Friday, June 04, 2004

Beauty - a Mathematical Equation?

Following taken from Knowledge NEWS:

Plato, under the influence of Pythagoras, believed that beauty, architectural and otherwise, was expressed by a mathematical formula called the Golden Section. The formula demanded that the ratio of the shorter part of a given unit to the longer part equal the ratio of the longer part to the whole. And this perfect ratio boils down to 1:1.61803 (about the length of your hand relative to the length of your forearm).

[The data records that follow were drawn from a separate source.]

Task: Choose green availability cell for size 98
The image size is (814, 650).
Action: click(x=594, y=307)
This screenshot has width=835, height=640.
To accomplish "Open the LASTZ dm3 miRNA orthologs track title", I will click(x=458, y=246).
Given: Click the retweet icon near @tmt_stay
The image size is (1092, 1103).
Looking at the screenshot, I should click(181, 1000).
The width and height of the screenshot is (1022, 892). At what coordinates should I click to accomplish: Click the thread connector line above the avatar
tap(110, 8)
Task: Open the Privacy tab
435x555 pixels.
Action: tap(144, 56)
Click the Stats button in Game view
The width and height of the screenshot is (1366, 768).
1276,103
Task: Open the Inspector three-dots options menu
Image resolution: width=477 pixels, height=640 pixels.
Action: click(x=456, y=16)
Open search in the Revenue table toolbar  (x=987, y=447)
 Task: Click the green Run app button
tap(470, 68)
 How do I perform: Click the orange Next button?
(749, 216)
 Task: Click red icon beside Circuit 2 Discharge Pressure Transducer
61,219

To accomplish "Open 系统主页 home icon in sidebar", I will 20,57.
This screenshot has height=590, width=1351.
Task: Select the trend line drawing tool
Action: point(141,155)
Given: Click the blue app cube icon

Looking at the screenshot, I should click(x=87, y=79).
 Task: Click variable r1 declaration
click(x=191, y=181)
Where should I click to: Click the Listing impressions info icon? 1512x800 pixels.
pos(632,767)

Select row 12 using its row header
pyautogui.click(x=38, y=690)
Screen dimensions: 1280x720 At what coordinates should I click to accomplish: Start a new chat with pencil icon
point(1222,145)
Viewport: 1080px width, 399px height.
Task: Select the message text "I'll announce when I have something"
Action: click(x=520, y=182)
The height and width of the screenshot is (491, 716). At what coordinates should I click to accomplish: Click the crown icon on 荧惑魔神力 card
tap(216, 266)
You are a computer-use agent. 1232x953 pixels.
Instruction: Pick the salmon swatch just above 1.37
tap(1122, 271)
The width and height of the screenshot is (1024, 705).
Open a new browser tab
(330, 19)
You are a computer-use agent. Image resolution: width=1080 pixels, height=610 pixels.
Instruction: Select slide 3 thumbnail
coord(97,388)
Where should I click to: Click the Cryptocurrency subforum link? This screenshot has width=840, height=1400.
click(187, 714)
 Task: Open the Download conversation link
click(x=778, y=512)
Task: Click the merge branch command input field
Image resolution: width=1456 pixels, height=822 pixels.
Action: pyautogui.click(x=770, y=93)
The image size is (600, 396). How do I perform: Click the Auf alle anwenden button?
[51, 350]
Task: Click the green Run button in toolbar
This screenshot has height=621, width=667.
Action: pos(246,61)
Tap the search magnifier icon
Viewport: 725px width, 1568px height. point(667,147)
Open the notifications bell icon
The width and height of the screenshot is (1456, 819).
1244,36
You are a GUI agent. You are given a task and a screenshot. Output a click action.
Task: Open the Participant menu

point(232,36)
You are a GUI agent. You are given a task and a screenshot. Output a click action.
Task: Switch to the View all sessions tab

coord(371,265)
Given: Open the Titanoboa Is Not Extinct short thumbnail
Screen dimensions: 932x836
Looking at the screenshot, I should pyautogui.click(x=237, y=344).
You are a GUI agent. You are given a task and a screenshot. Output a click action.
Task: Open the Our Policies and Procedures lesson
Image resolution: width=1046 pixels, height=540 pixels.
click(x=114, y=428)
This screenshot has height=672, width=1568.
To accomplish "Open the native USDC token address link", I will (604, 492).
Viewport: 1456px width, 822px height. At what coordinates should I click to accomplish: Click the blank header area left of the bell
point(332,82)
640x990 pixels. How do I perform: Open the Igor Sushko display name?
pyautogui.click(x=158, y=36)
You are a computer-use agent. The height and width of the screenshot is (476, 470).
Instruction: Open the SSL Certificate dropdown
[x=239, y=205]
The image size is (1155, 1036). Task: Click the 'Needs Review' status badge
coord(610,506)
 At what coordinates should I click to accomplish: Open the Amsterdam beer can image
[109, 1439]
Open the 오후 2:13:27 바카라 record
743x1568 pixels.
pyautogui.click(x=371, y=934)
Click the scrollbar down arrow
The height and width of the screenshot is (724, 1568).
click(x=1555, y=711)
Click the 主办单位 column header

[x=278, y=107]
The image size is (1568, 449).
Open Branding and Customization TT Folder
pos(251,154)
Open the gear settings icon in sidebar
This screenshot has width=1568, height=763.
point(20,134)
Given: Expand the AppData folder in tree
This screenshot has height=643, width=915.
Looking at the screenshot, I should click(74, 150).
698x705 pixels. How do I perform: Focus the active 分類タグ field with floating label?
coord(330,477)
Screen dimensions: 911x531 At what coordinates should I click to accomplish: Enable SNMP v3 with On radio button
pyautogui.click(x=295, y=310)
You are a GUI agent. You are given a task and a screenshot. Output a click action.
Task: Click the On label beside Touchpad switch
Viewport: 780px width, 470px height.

Phidias, Greece's most acclaimed sculptor, applied the Golden Section to his statues of the gods, with divine results. In 1509, Leonardo da Vinci's close chum, the mathematician Luca Pacioli, wrote a three-volume book called De Divina Proportione, which argued that the equation was the cornerstone of all aesthetic endeavor. Some art scholars even believe that Leonardo's Mona Lisa conforms to a version of the formula called the Golden Rectangle.

The 1:1.61803 ratio refuses to go away. In the 1860s, German psychologist Gustav Theodor Fechner put ten rectangles varying in their length-to-width ratios in front of people and asked them to select the most pleasing one. Guess which rectangles ruled? In 1994, a London-based orthodontist updated the experiment, measuring the faces of fashion models. He determined that they satisfied the Greeks' perfect ratio far more closely than the average face.

The latest, most user-friendly incarnation of the theory belongs to retired plastic surgeon Stephen Marquardt. He's devised a mask for applying the Greeks' Golden Section to the face. The closer your features conform to the lines of the mask, the prettier your face, supposedly. As you might imagine, supermodels like Cindy Crawford and Linda Evangelista fit gorgeously. Other folks don't fare so well.